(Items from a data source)
━━━━━━━━━━━━━━━━

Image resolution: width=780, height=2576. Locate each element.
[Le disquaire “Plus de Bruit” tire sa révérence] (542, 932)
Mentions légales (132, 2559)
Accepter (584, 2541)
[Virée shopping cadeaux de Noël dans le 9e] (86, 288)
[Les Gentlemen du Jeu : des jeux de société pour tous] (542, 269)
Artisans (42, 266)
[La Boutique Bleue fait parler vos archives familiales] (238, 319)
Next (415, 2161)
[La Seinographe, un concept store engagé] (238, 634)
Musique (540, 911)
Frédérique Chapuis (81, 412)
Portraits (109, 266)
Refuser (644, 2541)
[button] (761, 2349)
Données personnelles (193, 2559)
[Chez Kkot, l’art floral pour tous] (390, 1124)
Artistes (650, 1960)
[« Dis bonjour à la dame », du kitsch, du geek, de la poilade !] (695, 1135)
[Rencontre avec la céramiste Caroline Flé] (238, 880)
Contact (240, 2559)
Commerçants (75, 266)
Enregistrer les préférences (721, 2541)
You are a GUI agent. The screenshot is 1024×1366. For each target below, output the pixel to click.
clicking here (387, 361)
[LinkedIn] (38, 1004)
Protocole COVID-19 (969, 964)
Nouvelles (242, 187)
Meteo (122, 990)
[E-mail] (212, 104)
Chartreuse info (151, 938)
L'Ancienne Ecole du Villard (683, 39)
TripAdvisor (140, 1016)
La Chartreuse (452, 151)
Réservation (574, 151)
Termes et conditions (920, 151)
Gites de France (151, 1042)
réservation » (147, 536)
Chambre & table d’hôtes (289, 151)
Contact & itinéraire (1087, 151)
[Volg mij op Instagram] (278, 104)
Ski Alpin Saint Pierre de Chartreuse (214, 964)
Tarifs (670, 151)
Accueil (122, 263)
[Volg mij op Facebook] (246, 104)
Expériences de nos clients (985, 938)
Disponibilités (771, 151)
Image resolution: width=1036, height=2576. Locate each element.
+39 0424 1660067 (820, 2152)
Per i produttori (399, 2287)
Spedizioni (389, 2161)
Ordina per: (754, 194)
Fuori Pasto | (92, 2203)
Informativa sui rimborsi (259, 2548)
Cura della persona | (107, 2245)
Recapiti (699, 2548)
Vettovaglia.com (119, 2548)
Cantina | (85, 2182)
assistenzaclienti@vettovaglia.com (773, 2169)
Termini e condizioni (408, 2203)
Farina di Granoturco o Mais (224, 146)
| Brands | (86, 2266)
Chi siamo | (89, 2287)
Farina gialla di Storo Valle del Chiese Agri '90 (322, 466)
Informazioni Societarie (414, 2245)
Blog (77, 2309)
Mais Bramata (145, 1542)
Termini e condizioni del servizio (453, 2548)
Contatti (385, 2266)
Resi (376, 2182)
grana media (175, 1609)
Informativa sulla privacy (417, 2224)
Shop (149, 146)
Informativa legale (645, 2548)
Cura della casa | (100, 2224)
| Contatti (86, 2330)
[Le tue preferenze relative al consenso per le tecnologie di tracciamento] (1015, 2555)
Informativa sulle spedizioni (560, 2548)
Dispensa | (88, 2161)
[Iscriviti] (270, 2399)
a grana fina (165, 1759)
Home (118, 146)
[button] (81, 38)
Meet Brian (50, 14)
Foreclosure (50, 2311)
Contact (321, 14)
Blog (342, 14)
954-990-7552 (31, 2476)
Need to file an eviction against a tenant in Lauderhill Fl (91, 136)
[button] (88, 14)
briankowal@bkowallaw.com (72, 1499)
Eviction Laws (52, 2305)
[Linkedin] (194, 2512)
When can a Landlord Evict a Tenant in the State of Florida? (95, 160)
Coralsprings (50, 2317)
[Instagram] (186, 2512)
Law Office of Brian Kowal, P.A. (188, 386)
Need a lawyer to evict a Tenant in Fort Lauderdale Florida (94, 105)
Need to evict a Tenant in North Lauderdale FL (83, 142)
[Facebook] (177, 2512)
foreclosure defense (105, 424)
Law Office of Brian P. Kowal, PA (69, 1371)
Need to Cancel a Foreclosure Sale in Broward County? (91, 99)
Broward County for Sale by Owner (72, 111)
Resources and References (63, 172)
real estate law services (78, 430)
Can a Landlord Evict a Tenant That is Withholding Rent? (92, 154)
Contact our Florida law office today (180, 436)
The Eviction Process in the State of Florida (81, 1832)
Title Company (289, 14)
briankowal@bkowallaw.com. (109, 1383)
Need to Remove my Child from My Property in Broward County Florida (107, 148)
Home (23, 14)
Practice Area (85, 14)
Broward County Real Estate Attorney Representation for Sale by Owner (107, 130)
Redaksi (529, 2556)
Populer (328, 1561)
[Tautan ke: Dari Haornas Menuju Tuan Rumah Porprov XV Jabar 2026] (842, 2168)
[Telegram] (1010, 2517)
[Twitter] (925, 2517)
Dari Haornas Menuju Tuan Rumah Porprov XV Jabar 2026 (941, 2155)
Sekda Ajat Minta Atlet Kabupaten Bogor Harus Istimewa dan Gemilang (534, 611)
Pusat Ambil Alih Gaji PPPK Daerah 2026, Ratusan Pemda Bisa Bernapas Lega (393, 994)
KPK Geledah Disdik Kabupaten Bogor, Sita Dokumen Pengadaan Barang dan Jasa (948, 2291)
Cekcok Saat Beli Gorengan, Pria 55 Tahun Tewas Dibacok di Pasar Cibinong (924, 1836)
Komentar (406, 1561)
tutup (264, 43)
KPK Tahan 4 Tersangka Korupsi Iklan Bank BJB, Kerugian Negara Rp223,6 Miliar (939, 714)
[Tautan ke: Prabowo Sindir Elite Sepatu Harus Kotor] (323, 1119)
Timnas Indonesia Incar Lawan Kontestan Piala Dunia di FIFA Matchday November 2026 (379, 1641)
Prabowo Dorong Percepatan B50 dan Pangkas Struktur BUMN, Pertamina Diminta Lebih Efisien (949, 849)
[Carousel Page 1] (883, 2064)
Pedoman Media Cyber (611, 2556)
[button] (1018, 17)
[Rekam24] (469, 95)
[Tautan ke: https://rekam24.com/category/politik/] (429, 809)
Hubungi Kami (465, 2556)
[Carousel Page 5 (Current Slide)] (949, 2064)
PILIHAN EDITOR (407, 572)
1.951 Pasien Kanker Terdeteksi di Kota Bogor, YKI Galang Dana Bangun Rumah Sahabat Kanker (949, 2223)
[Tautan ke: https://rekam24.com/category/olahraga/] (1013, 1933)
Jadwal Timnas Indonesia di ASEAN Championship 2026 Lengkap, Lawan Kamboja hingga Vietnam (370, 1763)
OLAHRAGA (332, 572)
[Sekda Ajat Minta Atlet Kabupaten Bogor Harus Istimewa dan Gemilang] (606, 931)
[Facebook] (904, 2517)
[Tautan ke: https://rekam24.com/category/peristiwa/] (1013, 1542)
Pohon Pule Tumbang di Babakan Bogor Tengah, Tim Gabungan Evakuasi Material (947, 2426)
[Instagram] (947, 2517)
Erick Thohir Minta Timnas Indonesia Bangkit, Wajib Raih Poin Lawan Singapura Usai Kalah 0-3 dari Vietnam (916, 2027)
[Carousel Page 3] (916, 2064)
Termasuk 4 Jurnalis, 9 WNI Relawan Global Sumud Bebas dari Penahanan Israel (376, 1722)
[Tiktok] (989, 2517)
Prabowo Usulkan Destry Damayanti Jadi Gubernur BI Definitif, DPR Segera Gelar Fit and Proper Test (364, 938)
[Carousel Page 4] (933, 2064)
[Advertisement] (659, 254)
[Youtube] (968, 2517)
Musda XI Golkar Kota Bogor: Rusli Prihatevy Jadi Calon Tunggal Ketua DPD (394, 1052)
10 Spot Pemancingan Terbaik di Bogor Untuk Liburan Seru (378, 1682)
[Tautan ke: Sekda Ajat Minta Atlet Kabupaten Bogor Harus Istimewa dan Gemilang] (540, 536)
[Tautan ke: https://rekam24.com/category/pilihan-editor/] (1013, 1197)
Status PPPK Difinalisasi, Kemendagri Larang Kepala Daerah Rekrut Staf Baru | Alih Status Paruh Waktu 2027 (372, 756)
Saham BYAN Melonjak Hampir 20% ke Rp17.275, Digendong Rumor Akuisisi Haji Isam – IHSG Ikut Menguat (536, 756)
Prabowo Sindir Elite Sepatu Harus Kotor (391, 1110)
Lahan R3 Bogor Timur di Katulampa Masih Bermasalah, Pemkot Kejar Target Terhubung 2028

━━━━━━━━━━━━━━━━

Task instructions: Extract the first line above and each line after it up to and including the one with "Enregistrer les préférences (721, 2541)", please, exactly and with nothing else.

Expected output:
Image resolution: width=780, height=2576. Locate each element.
[Le disquaire “Plus de Bruit” tire sa révérence] (542, 932)
Mentions légales (132, 2559)
Accepter (584, 2541)
[Virée shopping cadeaux de Noël dans le 9e] (86, 288)
[Les Gentlemen du Jeu : des jeux de société pour tous] (542, 269)
Artisans (42, 266)
[La Boutique Bleue fait parler vos archives familiales] (238, 319)
Next (415, 2161)
[La Seinographe, un concept store engagé] (238, 634)
Musique (540, 911)
Frédérique Chapuis (81, 412)
Portraits (109, 266)
Refuser (644, 2541)
[button] (761, 2349)
Données personnelles (193, 2559)
[Chez Kkot, l’art floral pour tous] (390, 1124)
Artistes (650, 1960)
[« Dis bonjour à la dame », du kitsch, du geek, de la poilade !] (695, 1135)
[Rencontre avec la céramiste Caroline Flé] (238, 880)
Contact (240, 2559)
Commerçants (75, 266)
Enregistrer les préférences (721, 2541)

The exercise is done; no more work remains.